Balancing AI’s potential and pitfalls in data center operations

December 17, 2024

The number of greenfield hyperscale data centers is surging — and is expected to continue growing. Grand View Research anticipates growth of 13% each year through 2030. 

This new infrastructure buildout is fueling the most challenging workloads that the computing industry has ever undertaken, with compute requirements of large language model training growing at a clip of at least 1.5 times Moore’s Law (which observes that the that the number of transistors on an integrated circuit doubles every two years with minimal rise in cost). 

But when we peer into underlying GPU power requirements to fuel this training, we discover platforms that gobble energy at startling rates. NVIDIA’s new Blackwell GPUs, the solution of choice for hyperscalers’ largest training deployments in 2024, consume a whopping 1200 watts per GPU, more than 70% higher than the previous generation. (That said, the company says they contribute to more efficient processes because their increased power means that fewer are required per workload.) When you look at the Grace Blackwell platform, the data is even more eye-opening, with an energy draw of 2700 W per system. 

Given that traditional data centers deliver five to 10 kW per server rack, it is abundantly clear that these new powerhouses require fundamental power delivery changes to maintain rack density.

What are hyperscalers doing to address this? Well, in greenfield environments, the solution starts with delivery of more power per rack with new configurations: 30 kW per rack and beyond, with some reports forecasting rack power scaling up to 200 kW. This enables providers to deploy increased compute density per rack to scale compute capability in training clusters further.

ZincFive BC 2 UPS Battery Cabinet with AI

AI’s impact on data center power requirements

Read Post

This also, of course, delivers an exponential increase in heat. Operators are turning to direct liquid and immersion cooling solutions as the only alternatives to dissipate heat generated by these powerful configurations. The debate over when liquid cooling should replace air cooling technologies, at least in these hyperscale environments, is all but over. Air cooling simply cannot address the heat generation of these high-powered GPUs.

Operators are also paying special attention to the cradle-to-grave sustainability of data center environments, with more focus on embedded carbon, power consumption at use, and infrastructure circularity in alignment with corporate carbon commitments. In pursuing these efforts, 63% of respondents to ZincFive’s 2024 Data Center Energy Storage Industry Insights Report survey found that their organizations’ sustainability programs resulted in reduced costs. The same survey found that sustainability was the second highest consideration when selecting energy storage solutions.
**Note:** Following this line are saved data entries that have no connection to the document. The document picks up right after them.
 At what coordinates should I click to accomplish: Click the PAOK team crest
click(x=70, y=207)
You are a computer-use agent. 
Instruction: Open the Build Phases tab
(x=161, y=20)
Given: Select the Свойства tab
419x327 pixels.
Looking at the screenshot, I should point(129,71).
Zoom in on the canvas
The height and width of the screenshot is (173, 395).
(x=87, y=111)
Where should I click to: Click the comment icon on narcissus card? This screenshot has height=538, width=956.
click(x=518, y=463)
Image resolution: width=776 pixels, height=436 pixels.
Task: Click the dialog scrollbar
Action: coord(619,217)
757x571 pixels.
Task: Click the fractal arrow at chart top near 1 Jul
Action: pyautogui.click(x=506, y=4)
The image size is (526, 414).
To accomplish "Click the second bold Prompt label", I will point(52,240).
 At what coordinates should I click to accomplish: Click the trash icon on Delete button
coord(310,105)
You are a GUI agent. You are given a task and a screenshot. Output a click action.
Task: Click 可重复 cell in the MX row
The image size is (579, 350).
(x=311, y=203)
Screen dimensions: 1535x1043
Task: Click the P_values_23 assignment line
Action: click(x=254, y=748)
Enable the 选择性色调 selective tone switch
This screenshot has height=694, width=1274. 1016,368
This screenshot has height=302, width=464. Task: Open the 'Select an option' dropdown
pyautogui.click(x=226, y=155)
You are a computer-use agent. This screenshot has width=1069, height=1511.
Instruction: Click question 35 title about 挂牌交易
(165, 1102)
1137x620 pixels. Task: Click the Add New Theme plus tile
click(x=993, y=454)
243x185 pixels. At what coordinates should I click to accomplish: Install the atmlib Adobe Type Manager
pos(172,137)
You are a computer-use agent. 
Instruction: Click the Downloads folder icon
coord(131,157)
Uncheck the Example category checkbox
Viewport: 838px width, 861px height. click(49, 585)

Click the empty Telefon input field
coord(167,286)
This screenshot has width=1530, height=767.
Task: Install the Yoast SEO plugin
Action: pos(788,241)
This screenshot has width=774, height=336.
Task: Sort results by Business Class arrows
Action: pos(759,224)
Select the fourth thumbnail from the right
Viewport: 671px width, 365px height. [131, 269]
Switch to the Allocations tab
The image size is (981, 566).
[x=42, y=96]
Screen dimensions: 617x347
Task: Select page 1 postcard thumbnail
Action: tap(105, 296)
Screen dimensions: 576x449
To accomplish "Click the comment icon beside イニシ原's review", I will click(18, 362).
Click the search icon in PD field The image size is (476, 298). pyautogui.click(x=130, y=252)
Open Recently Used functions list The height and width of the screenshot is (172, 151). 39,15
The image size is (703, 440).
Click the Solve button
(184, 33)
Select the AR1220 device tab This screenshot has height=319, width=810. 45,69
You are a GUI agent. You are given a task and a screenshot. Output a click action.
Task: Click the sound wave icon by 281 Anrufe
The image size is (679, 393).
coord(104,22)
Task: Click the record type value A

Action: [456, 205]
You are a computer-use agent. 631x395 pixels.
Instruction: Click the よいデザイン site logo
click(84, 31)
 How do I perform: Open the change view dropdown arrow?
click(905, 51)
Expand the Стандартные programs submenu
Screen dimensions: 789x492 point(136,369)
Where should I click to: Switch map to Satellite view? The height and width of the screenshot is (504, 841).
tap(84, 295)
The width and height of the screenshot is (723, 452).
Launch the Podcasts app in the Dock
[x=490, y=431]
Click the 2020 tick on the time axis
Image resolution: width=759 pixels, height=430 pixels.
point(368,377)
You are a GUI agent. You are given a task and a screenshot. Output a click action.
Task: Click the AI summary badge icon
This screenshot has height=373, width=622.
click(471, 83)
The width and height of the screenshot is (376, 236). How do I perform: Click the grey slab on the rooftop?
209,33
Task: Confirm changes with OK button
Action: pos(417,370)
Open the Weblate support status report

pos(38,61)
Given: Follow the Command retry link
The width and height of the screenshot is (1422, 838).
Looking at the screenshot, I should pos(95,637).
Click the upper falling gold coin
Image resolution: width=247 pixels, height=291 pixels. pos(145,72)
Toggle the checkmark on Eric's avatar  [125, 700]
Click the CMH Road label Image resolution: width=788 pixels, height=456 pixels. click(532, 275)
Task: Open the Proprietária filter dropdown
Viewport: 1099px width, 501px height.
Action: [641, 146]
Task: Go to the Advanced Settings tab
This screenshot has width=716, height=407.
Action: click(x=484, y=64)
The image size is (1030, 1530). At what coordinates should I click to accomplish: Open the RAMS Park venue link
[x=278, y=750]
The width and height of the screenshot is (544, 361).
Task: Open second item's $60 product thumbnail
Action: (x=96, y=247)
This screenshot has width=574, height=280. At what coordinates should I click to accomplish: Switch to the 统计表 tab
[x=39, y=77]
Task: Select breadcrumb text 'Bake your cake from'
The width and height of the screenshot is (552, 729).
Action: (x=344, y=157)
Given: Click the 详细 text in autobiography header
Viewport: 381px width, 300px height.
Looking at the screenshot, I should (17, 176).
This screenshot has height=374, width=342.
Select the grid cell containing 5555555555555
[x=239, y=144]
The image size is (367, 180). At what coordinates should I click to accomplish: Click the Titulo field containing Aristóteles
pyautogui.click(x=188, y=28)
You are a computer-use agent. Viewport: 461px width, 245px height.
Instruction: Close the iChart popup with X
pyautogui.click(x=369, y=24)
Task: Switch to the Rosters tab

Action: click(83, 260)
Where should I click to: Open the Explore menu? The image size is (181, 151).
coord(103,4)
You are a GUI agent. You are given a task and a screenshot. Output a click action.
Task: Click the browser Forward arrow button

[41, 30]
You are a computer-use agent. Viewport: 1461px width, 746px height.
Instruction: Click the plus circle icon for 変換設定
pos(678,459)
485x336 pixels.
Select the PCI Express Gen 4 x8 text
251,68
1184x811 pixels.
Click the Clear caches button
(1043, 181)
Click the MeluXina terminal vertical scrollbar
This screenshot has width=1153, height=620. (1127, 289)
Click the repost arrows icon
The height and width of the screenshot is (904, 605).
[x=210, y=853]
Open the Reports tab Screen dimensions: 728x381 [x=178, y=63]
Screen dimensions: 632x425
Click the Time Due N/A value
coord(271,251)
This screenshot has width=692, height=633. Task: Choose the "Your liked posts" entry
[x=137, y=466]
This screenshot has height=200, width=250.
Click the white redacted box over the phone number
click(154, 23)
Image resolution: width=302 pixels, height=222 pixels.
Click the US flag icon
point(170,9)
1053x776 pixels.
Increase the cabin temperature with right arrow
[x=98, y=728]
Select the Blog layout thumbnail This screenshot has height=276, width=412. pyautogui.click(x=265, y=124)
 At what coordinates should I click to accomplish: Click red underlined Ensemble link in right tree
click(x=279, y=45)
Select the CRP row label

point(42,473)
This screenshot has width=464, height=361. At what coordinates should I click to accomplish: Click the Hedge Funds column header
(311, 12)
As operators build out high-density, high-power capacity racks, a new approach to power backup must also be considered given the sheer scale of power draw within the cluster — and the mission criticality of training runs to the underlying business opportunity. Here, we see new approaches to both immediate and long-term battery backup also coming under new consideration.

In particular, new battery chemistries have the potential to offer something that lithium-ion or lead acid cannot. A nickel-zinc chemistry, for instance, delivers immediate power backup that is tailored for unexpected AI training cluster outages, delivering power failover prior to server reboot or generator ignition. It also has improved power density — taking up less valuable real estate space in the data center — and has no risk of thermal runaway. 

The Rise of Immediate Power Solutions (IPS): Transforming Data Centers  

Read Blog

As we approach the second half of the decade, the growth of hyperscalers is set to continue, driven by the expanding potential of AI. With use cases limited only by human creativity, AI adoption will inevitably grow — but faces constraints due to the capacity of data centers to scale and meet evolving power demands.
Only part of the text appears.